SHORT PROBLEM >> Reproduce the text of each record below verbatim, keeping every line in its original order. Omit the pictures from your output.

— BEGIN ENTRIES —

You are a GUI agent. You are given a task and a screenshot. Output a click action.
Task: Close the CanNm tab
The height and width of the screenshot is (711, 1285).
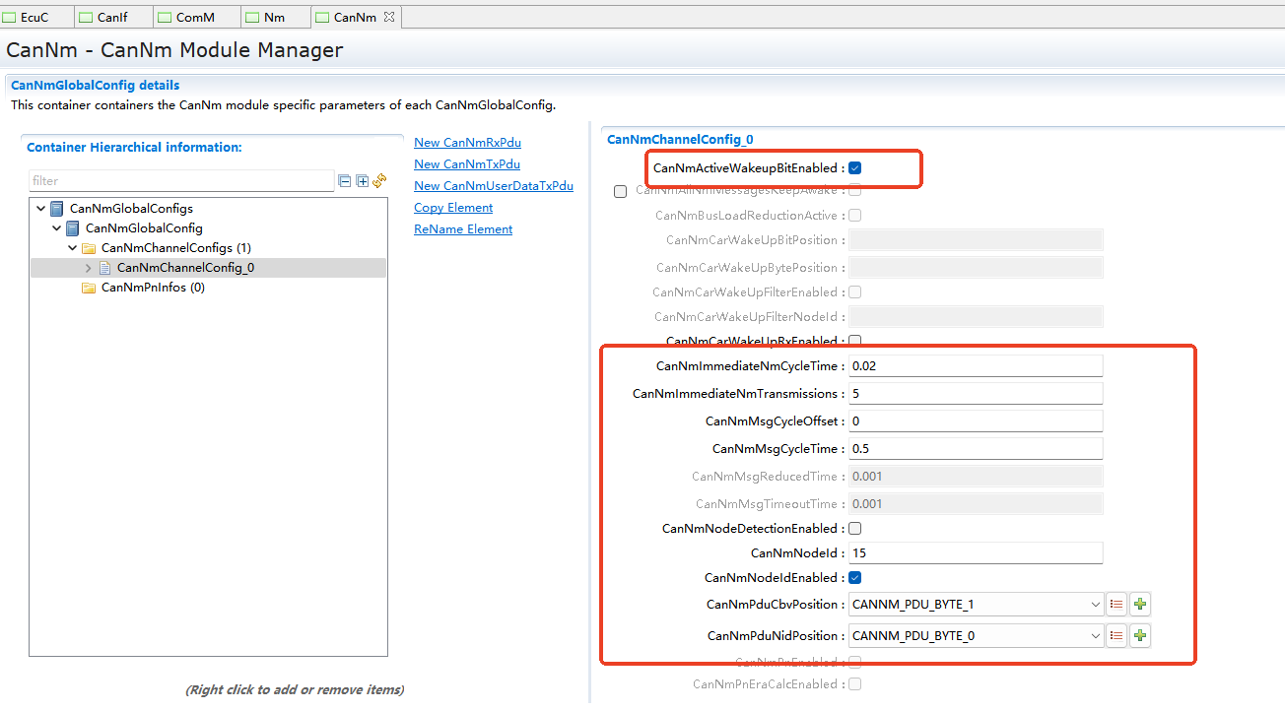point(388,17)
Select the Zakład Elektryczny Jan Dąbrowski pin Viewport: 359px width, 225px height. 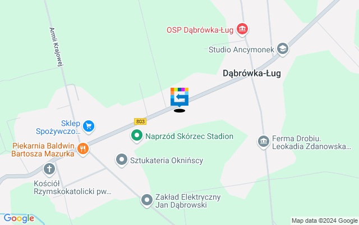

— END ENTRIES —

OUTPUT FOR THIS TASK >>
You are a GUI agent. You are given a task and a screenshot. Output a click action.
Task: Close the CanNm tab
The height and width of the screenshot is (711, 1285).
point(388,17)
Select the Zakład Elektryczny Jan Dąbrowski pin Viewport: 359px width, 225px height. 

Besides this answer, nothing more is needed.